Ansyahrul, S.H., M.Hum (Foto: Tempo.co)
Tangerang | www.pta.babel.net
Apakah memang peradilan harus dimuliakan? Dan apakah peradilan di Indonesia belum dimuliakan, sehingga harus dimuliakan?
Itulah dua pertanyaan yang dilontarkan oleh mantan Kepala Badan Penagawasan MA dan Ketua Pengadilan Tinggi Jakarta Ansyahrul, SH, M.Hum ketika mengawali penyampaian materinya sebagai narasumber dengan topik Pemuliaan Peradilan dalam Acara Sosialisasi/Koordinasi Sistem Pengelolaan Pengaduan dan Penilaian Mandiri Pelaksanaan Reformasi Birokrasi yang dilaksanakan oleh Badan Pengawasan Mahkamah Agung RI di Hotel Aryaduta Tangerang, Selasa (11/6/ 2013).
Kegiatan tersebut berlangsung selama empat hari, 10-13 Juni 2013 dan diikuti oleh 197 orang peserta.

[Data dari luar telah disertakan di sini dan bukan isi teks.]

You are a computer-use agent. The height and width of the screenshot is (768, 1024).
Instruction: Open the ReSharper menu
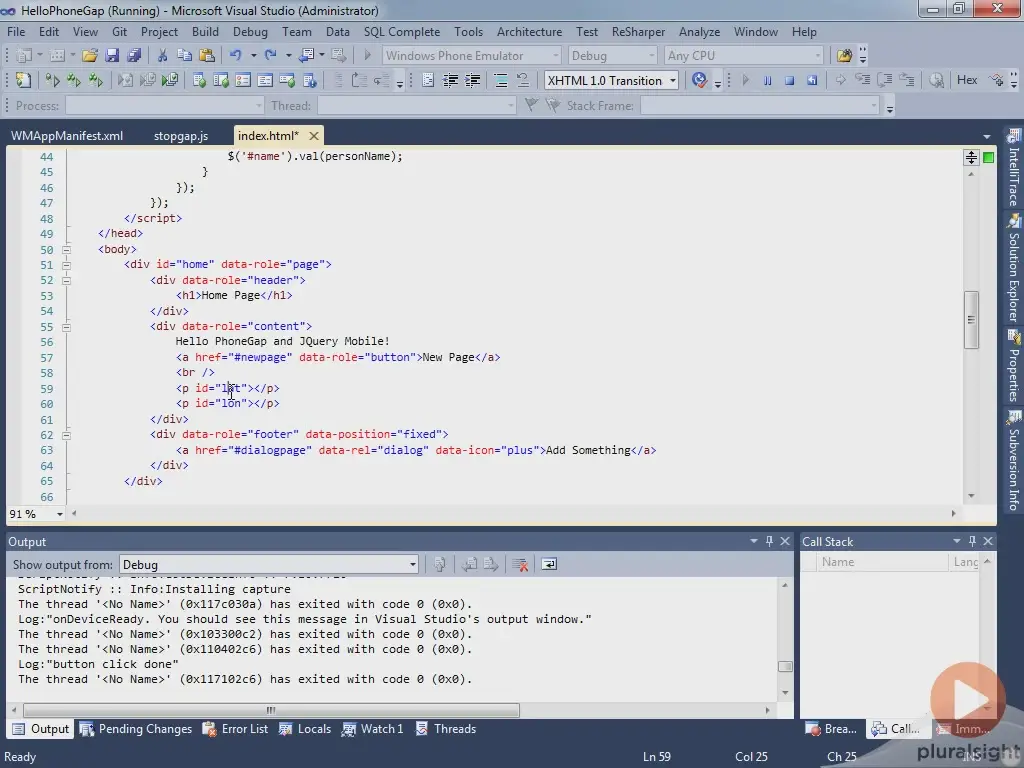tap(638, 31)
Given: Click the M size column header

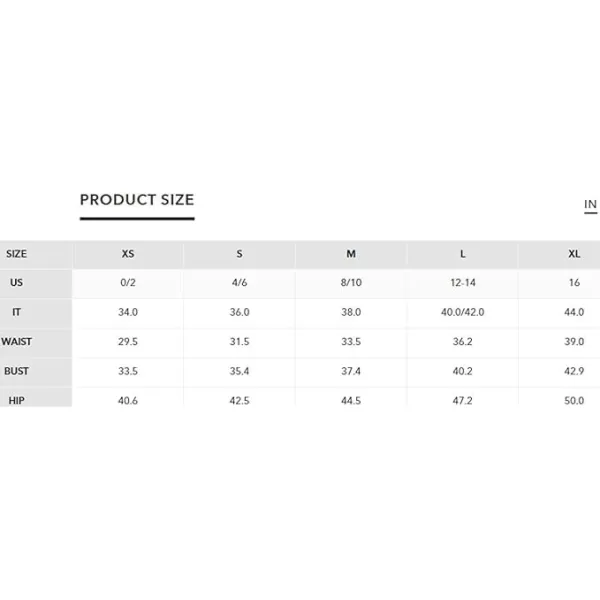Looking at the screenshot, I should coord(351,254).
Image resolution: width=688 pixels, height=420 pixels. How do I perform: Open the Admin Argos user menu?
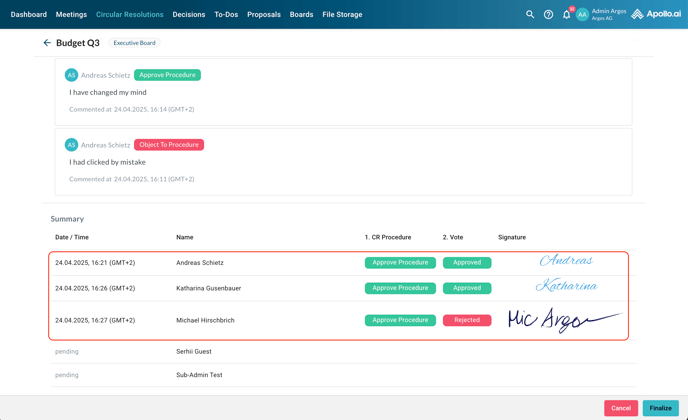(x=609, y=15)
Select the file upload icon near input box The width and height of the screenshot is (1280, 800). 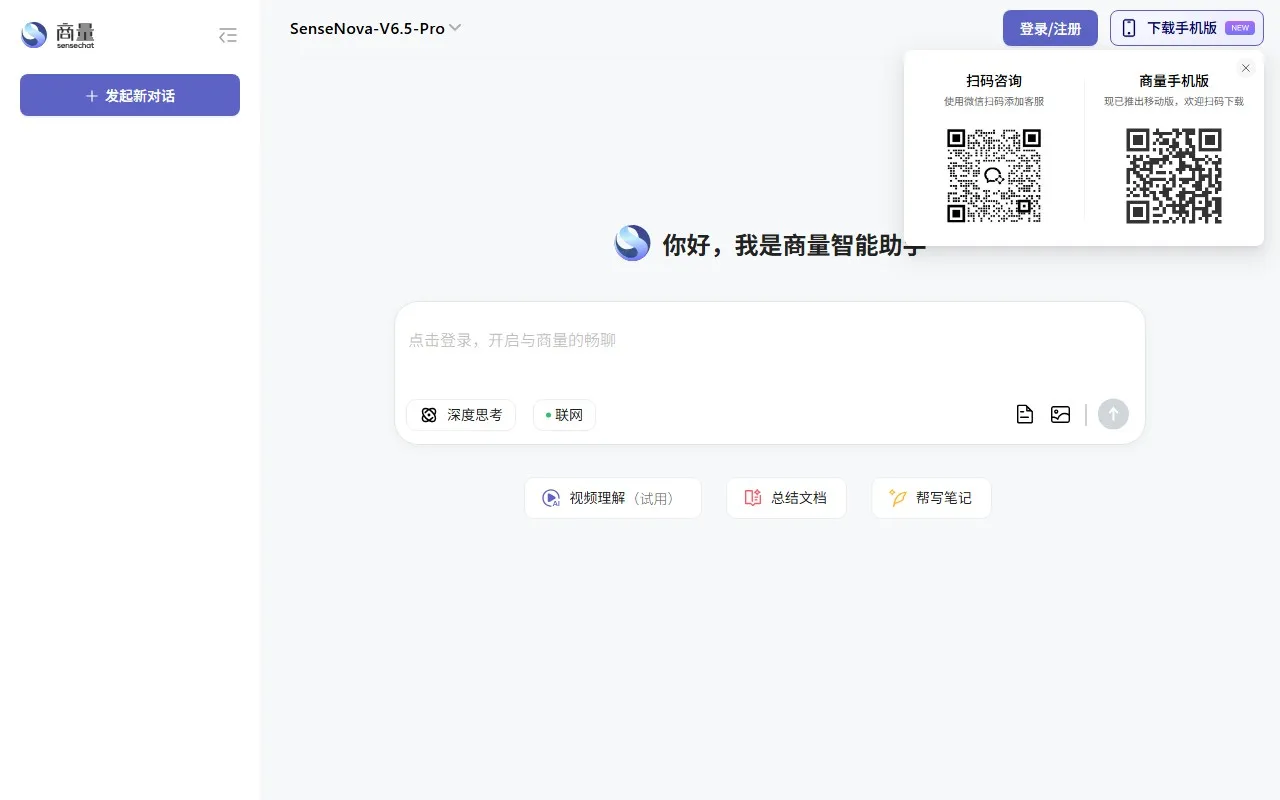(x=1024, y=414)
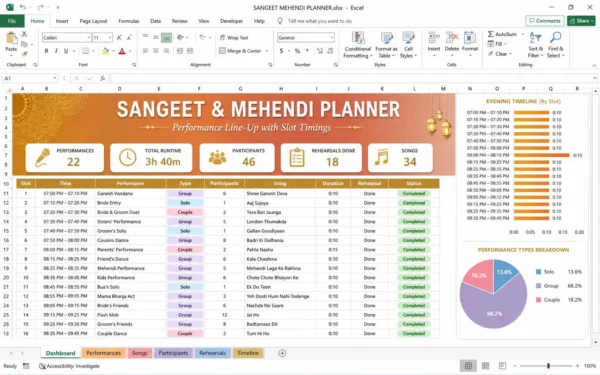Open the Name Box dropdown arrow
Screen dimensions: 600x375
click(x=55, y=78)
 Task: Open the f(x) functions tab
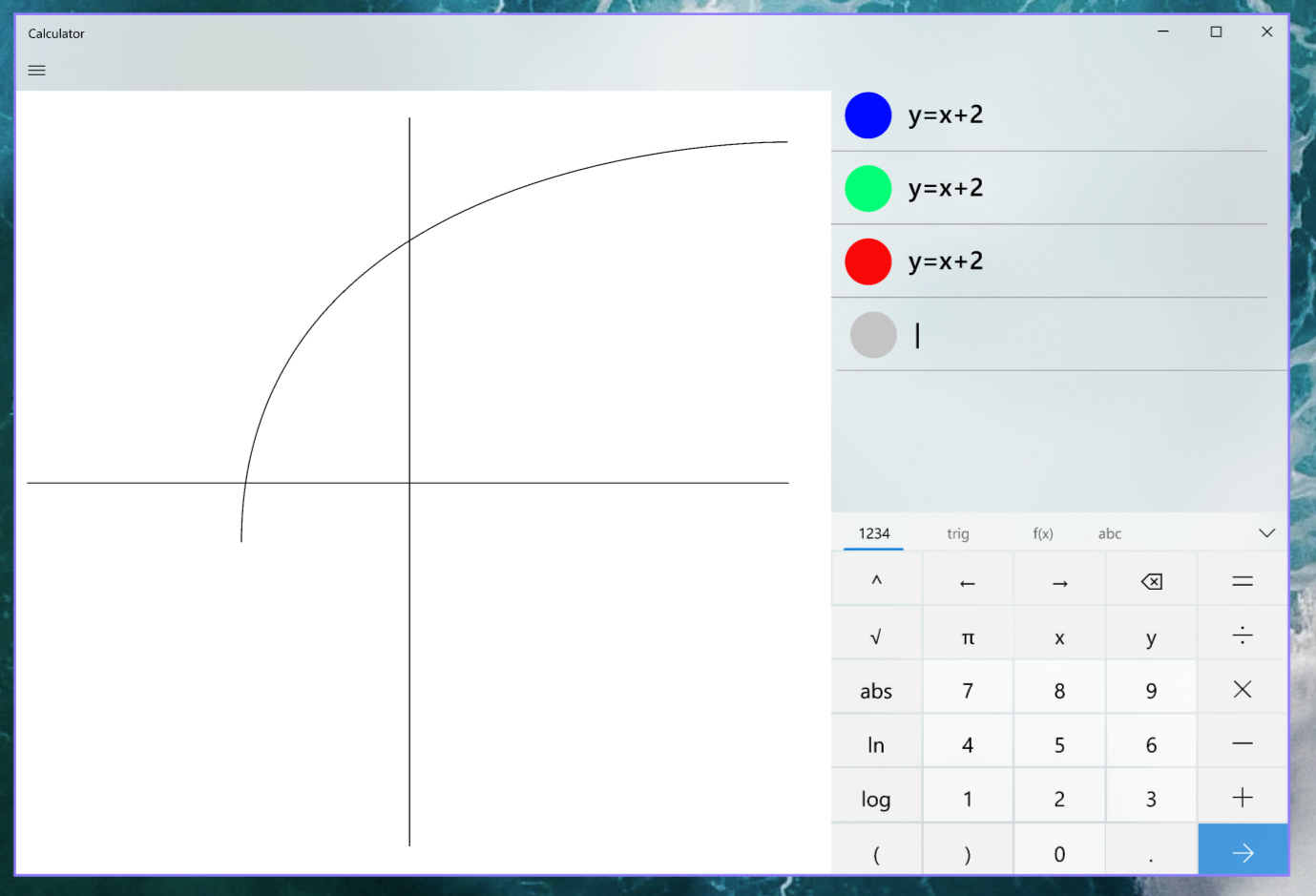point(1042,533)
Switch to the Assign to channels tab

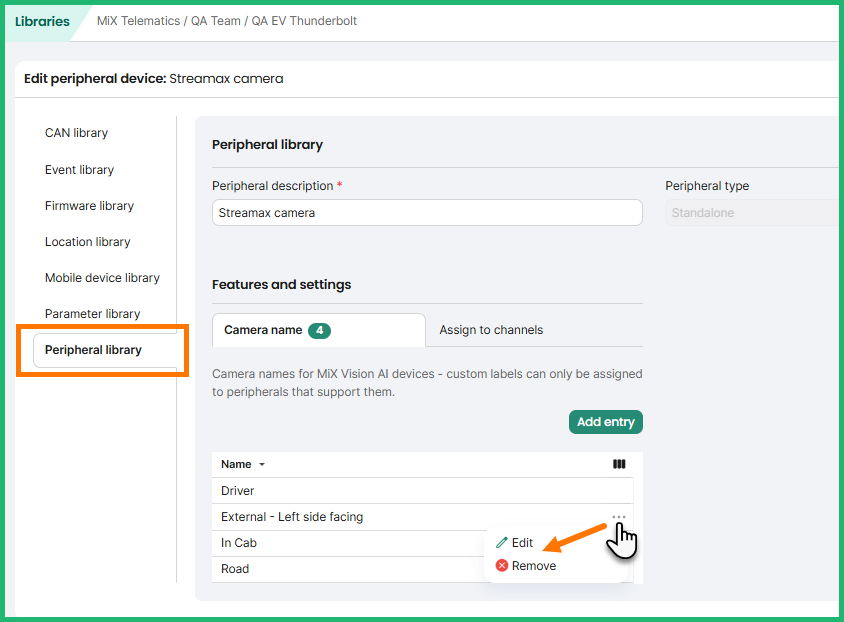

Mereka terdiri dari Wakil Ketua Pengadilan Tingkat Banding, Hakim Tinggi, Panitera/Sekretaris, Pejabat Pembuat Komitmen dan Panmud Hukum Pengadilan Tingkat Banding Sewilayah I (Sumatera), sebagian Wilayah II dan Wilayah III (Jawa dan Kalimntan) dari keempat Badan Peradilan di bawah Mahkamah Agung Republik Indonesia dan merupakan Angkatan III atau terakhir untuk tahun 2013.
Menurut Ansyahrul, kenyataannya peradilan di Indonesia belum dimuliakan, sehingga harus dimuliakan. Selain itu, kekuasaan peradilan juga belum mendiri dalam arti yang sesungguhnya karena masih dirasakan adanya intervensi dari kekuasaan lain.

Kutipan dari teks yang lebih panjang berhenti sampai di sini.